Peyami Safa, 2 nisan 1899 tarihinde İstanbul’un gedikpaşa semtinde dünyaya gelmiştir. asıl adı Osman Peyami Safa’dır. bu isim ona, babasının da yakın dostu olan, dönemin önemli şairi Tevfik Fikret tarafından verilmiştir.[1]

Peyami Safa, edebi bir geçmişi bulunan bir aileden gelmekteydi. annesi server bedia hanım, babası şair-i mader-zad (anadan doğma şair) olarak bilenen ismail safa ve dedesi, şair trabzonlu mehmet behçet efendi’dir. aynı zamanda iki amcası ali kemal akyüz ve ahmet vefa da dönemin bilinen şairlerindendir. kardeşi ilhami safa da gazeteci ve yazardır.

sultan II. abdülhamit’e karşı sergilediği muhalif tutumlardan dolayı sivas’a sürülen ismail safa sürgün psikolojisi ve kızlarının erken yaşta ölümü sebebiyle sürgün edildikten yaklaşık bir yıl sonra hayata gözlerini yumar. iki yıl içersinde ailesinden üç ferdi yitiren server bedia hanım çareyi istanbul’a dönmekte bulur ve gedikpaşa’da küçük bir eve, iki oğluyla beraber yerleşir. peyami safa’nın 10 yaşına kadarki çocukluğu ise burada, gedikpaşa’da geçer.[2]

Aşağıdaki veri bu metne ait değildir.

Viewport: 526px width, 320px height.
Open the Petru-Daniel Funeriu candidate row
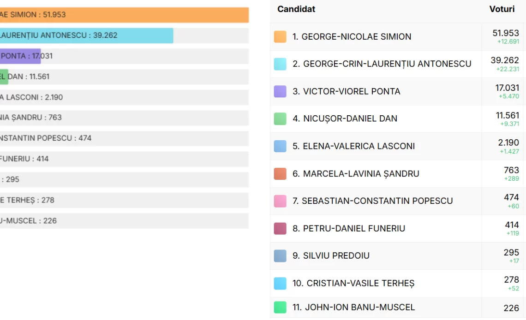pyautogui.click(x=398, y=229)
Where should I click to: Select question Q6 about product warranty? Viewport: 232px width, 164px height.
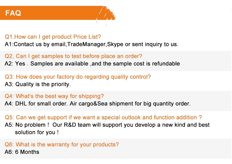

dokuz yaşındayken sağ kolunda baş gösteren bütün hayatını ve ruhi gidişatını etkileyen hastalık ortaya çıkar. annesine bakma zorunluluğu ve maddi durumu kötü olması sebebiyle okulu yarım bırakmak zorunda kalır. hayatının daha başında kaderin önüne serdiği bu zorlu mücadele Peyami Safa’nın kişiliğinin oluşmasında oldukça büyük rol oynar. bu zor dönemi kendisi şöyle anlatır:

“benim şuurum bir facia atmosferi içinde doğdu. ben iki yaşımda iken, babam ve kardeşim sivas’ta on ay içinde öldü. böyle kısa fasılayla hem kocasını hem de çocuğunu kaybeden bir kadının hıçkırıkları arasında kendimi bulmaya başladım. belki bütün kitaplarımı dolduran “bir facia beklemek vehmi” ve yaklaşan her ayak sesinden bir tehlike sezmek korkusu, böyle bir başlangıcın neticesidir. dokuz yaşımda başlayan hayatımı kazanmak zarureti; beni, edebiyattan evvel, kendini anlamaya ve yetiştirmeye mecbur bir küçük insanın tamamiyle hayati zaruretlerden doğma bir terbiye, psikoloji ve felsefe tecessüsiyle doldurdu.”[3]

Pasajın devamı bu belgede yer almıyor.